- **Source passage**
#####

BRIEF DESCRIPTION OF THE DRAWINGS

FIG. 1 is a cross-sectional view of an entire configuration example of a reaction chamber of a manufacturing apparatus for semiconductor device according to a first embodiment;

FIG. 2 is a top view of a configuration example of a rectifying plate and a buffer unit. illustrated in FIG. 1:

FIG. 3 is a perspective view of a substantial part A indicated by a broken line in FIG. 2;

FIG. 4 is a cross-sectional view of an entire configuration example of a reaction chamber of a first variation of the first embodiment;

FIG. 5 is a top view of a configuration example of a rectifying plate and a buffer unit of a second variation of the first embodiment;

FIG. 6 is a cross-sectional view of an entire configuration example of a reaction chamber of a manufacturing apparatus for semiconductor device according to a second embodiment;

FIG. 7 is a top view of a configuration example of a rectifying plate, a buffer unit, and a weir member illustrated in FIG. 6;

FIG. 8 is a perspective view of a substantial part B indicated by a broken line in FIG. 7;

FIG. 9 is a front perspective view of a shape of a weir member of a first variation of the second embodiment;

FIG. 10 is a top view of shapes of a buffer unit and a weir member of a second variation of the second embodiment;

FIG. 11 is a top view of shapes of a buffer unit and a weir member of a third variation of the second embodiment; and

FIG. 12 is a top view of shapes of a buffer unit and a weir member of a fourth variation of the second embodiment.

DETAILED DESCRIPTION

An embodiment of the present invention is hereinafter described in detail with reference to the drawings. Meanwhile, a case in which a φ200 mm wafer w made of silicon is used in a reaction chamber 10 is described as an example in each embodiment; however, a type of the wafer w to be used is not limited thereto.

#####

- **Material provided**

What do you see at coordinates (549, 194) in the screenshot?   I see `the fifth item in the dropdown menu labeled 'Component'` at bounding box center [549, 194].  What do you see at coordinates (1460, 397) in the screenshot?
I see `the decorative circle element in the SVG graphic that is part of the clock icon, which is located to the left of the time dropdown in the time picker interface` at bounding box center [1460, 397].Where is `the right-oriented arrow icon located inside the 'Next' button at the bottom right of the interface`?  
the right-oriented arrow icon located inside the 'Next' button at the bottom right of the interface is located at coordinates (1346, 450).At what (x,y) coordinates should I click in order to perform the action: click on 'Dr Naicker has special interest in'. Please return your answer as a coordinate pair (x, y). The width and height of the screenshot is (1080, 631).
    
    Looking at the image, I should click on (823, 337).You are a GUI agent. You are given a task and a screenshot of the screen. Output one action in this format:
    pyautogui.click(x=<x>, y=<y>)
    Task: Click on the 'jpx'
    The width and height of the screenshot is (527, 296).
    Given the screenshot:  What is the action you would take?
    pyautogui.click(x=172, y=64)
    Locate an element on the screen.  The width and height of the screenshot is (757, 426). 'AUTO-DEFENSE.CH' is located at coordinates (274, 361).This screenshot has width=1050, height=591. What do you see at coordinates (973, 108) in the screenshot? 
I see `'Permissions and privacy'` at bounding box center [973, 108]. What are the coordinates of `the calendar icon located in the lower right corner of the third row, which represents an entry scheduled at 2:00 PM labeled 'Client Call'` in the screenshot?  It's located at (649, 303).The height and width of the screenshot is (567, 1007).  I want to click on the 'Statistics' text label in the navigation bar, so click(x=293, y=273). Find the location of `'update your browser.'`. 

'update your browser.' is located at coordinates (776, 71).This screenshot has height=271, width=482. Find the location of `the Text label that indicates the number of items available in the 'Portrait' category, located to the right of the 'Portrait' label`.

#####

- **Required tasks**
1. List every figure that the source passage describes as a top view.
2. State whether each statement agrees with the source passage, and quote the words that decide it: (a) FIG. 4 shows a reaction chamber of a first variation of the first embodiment in cross section. (b) FIG. 8 shows substantial part A. (c) Only a φ200 mm silicon wafer may be used in the reaction chamber.

- **Written answers**
1. FIG. 2, FIG. 5, FIG. 7, FIG. 10, FIG. 11, FIG. 12

2.
(a) Yes: "FIG. 4 is a cross-sectional view of an entire configuration example of a reaction chamber of a first variation of the first embodiment"
(b) No: "FIG. 8 is a perspective view of a substantial part B indicated by a broken line in FIG. 7"
(c) No: "a type of the wafer w to be used is not limited thereto"